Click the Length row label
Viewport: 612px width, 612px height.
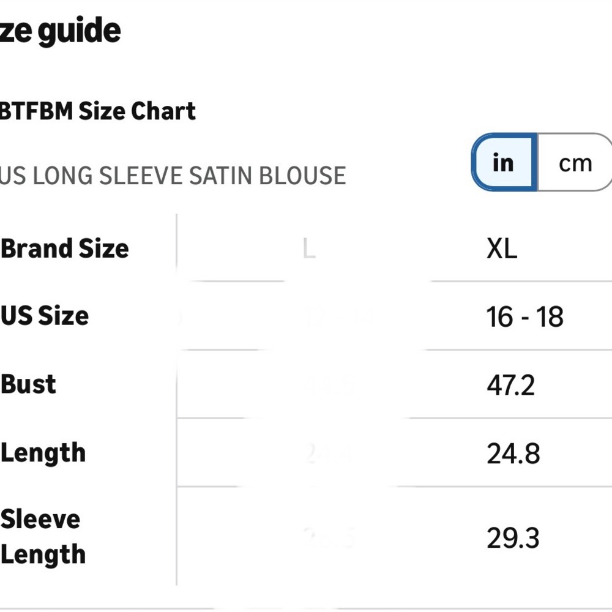click(43, 453)
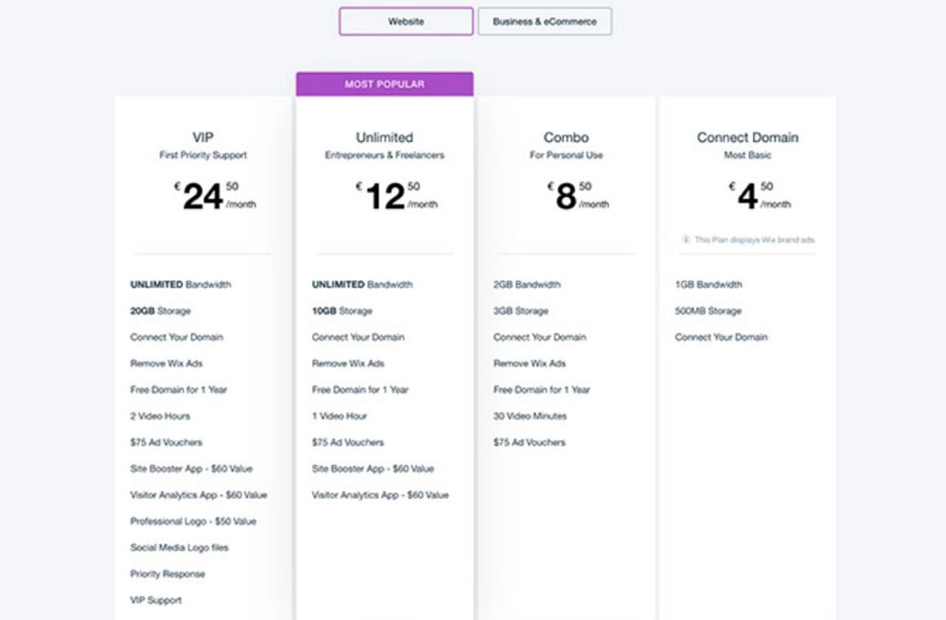Click 30 Video Minutes in Combo plan

coord(530,416)
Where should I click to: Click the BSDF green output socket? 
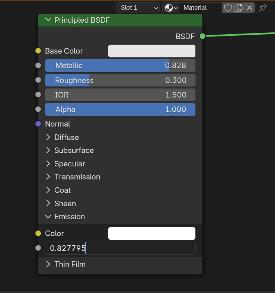(x=202, y=36)
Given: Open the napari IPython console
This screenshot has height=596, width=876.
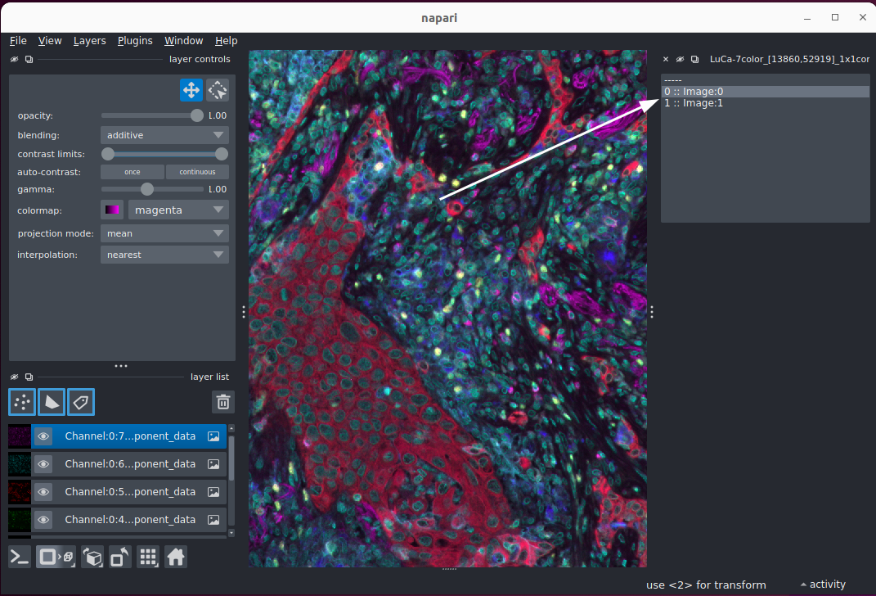Looking at the screenshot, I should 19,557.
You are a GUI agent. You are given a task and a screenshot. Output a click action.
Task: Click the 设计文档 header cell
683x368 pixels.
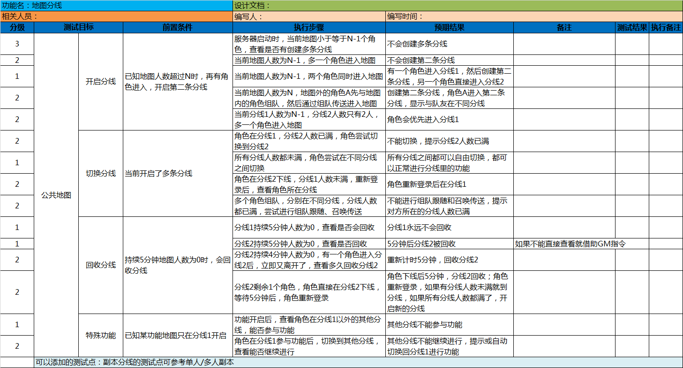click(458, 6)
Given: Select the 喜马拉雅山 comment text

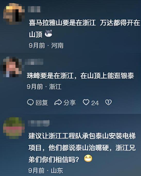Looking at the screenshot, I should [85, 28].
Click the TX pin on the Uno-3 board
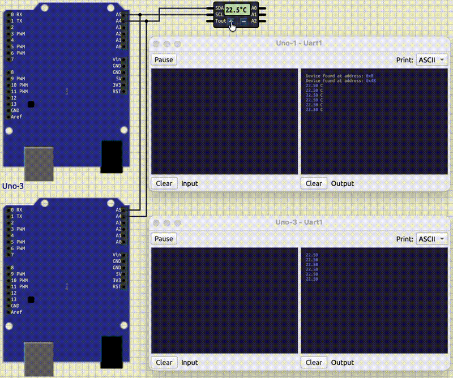 coord(8,21)
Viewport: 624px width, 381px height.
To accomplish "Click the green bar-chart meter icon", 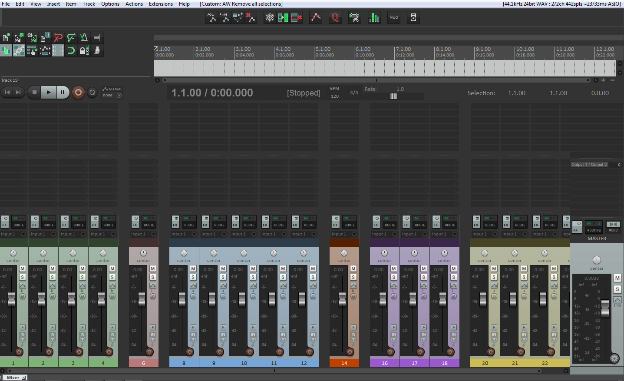I will [374, 17].
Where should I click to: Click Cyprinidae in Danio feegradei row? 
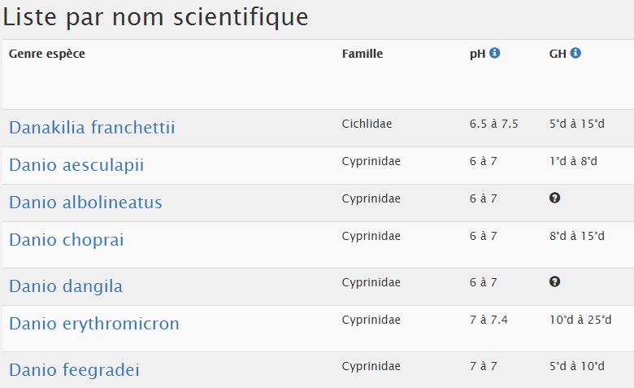371,366
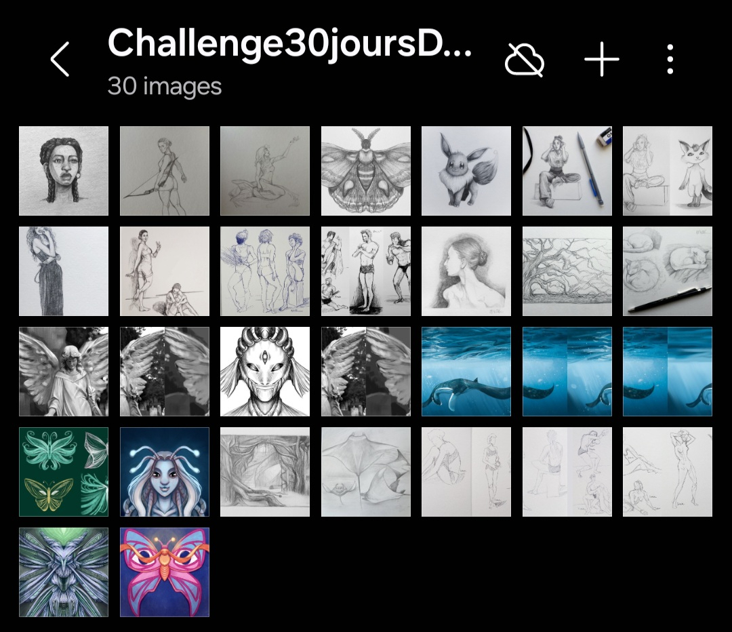Open the green butterflies illustration thumbnail
Image resolution: width=732 pixels, height=632 pixels.
pyautogui.click(x=64, y=472)
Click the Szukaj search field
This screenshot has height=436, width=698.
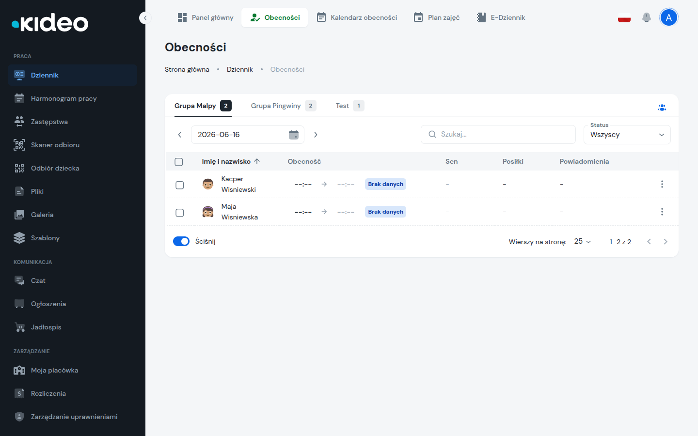pyautogui.click(x=498, y=134)
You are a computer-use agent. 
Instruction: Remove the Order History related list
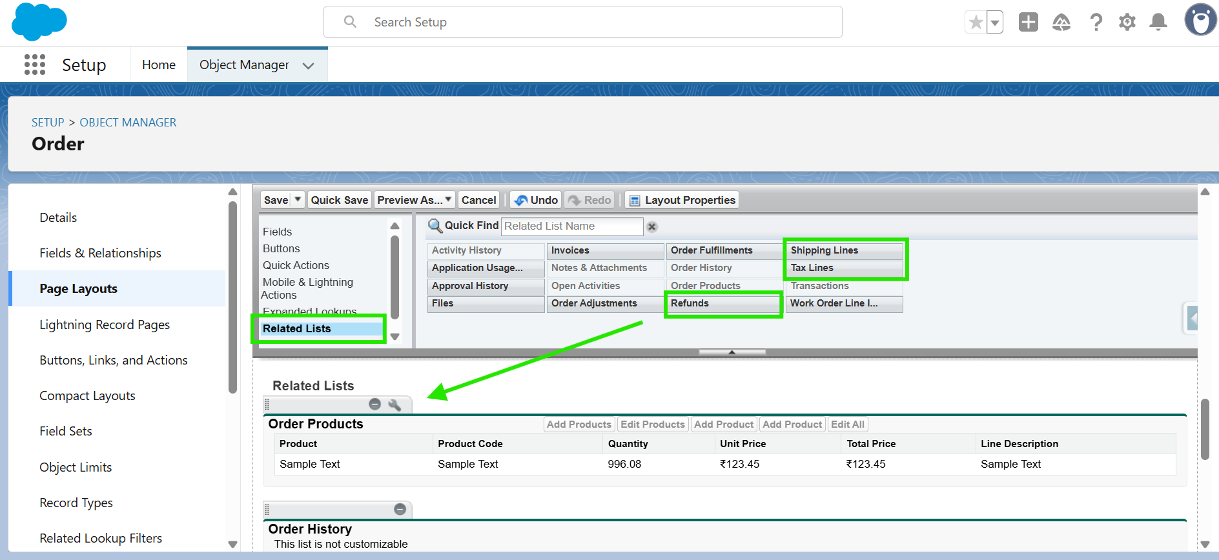coord(400,509)
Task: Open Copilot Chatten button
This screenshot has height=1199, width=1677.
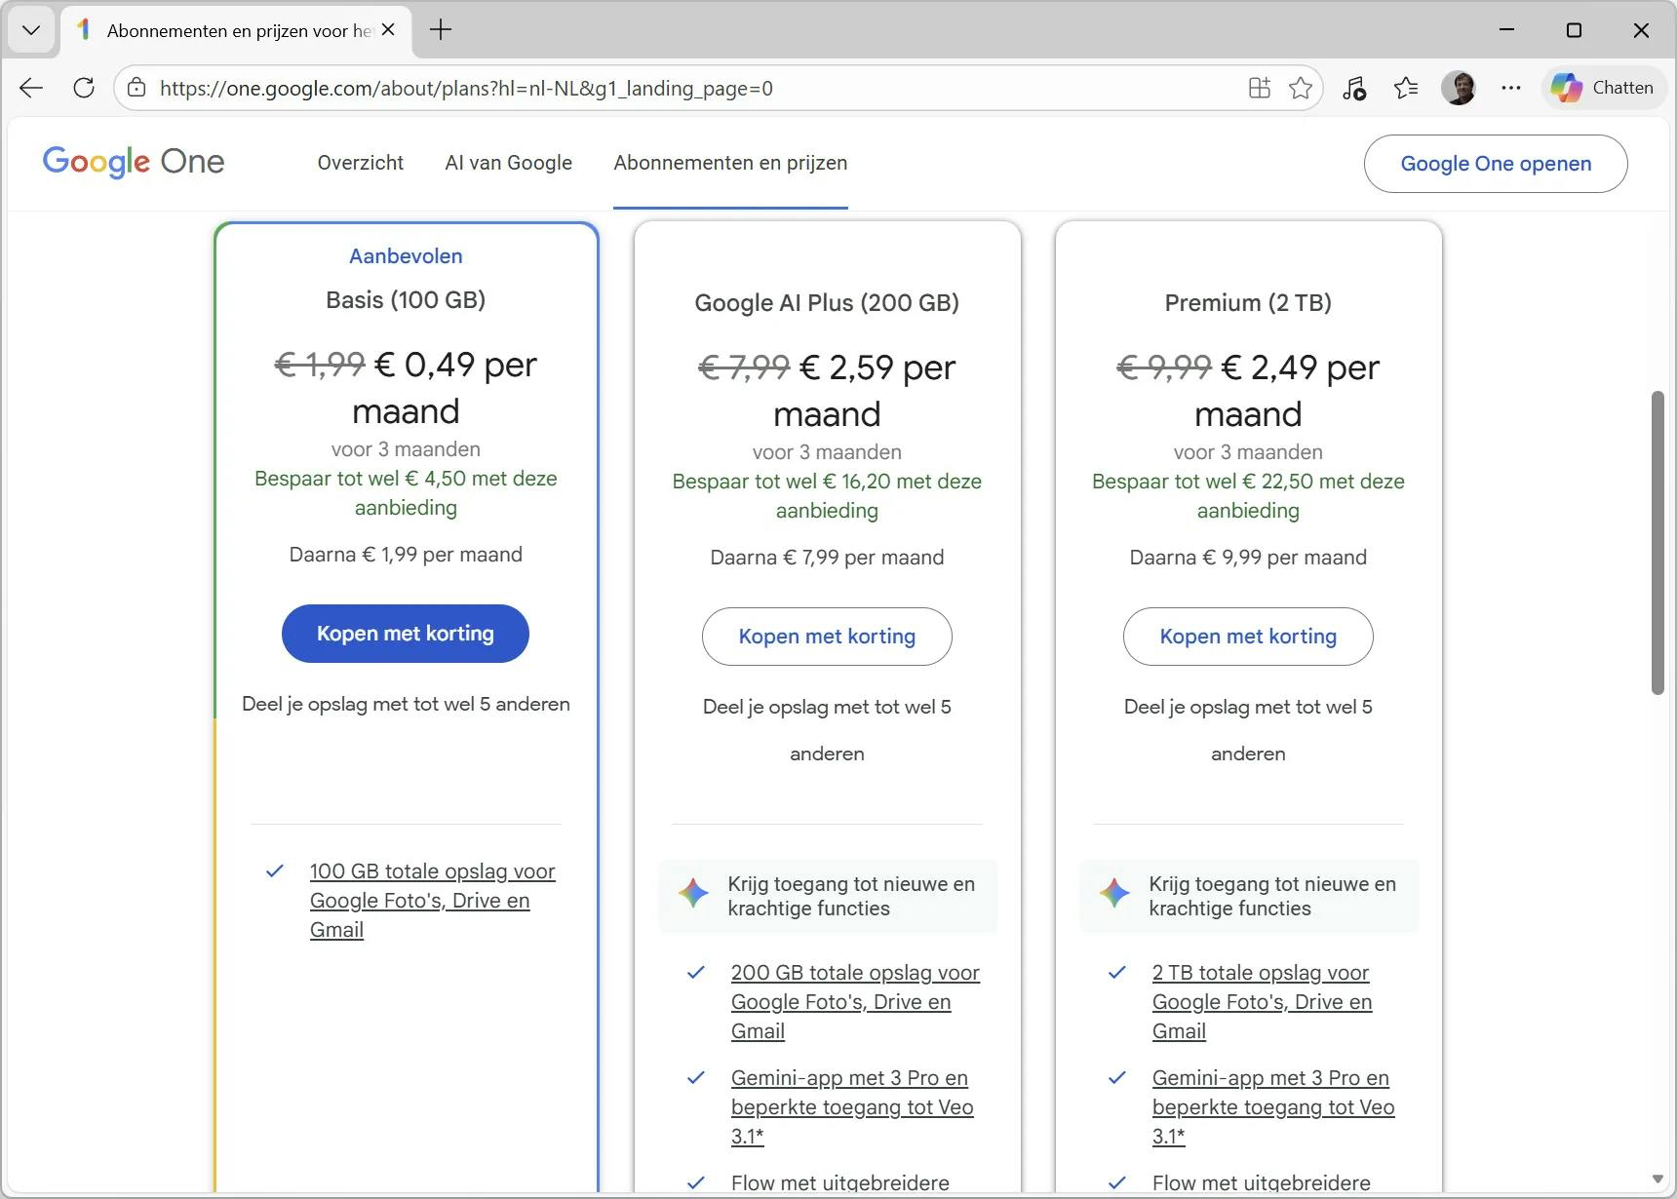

• • • •

#### EXERCISE:
Find the word "agent" in the listing above, then copy each line where it turns up.

#### COMPLETED TASK:
You are a GUI agent. You are given a task and a screenshot. Output a click action.
You are a computer-use agent. 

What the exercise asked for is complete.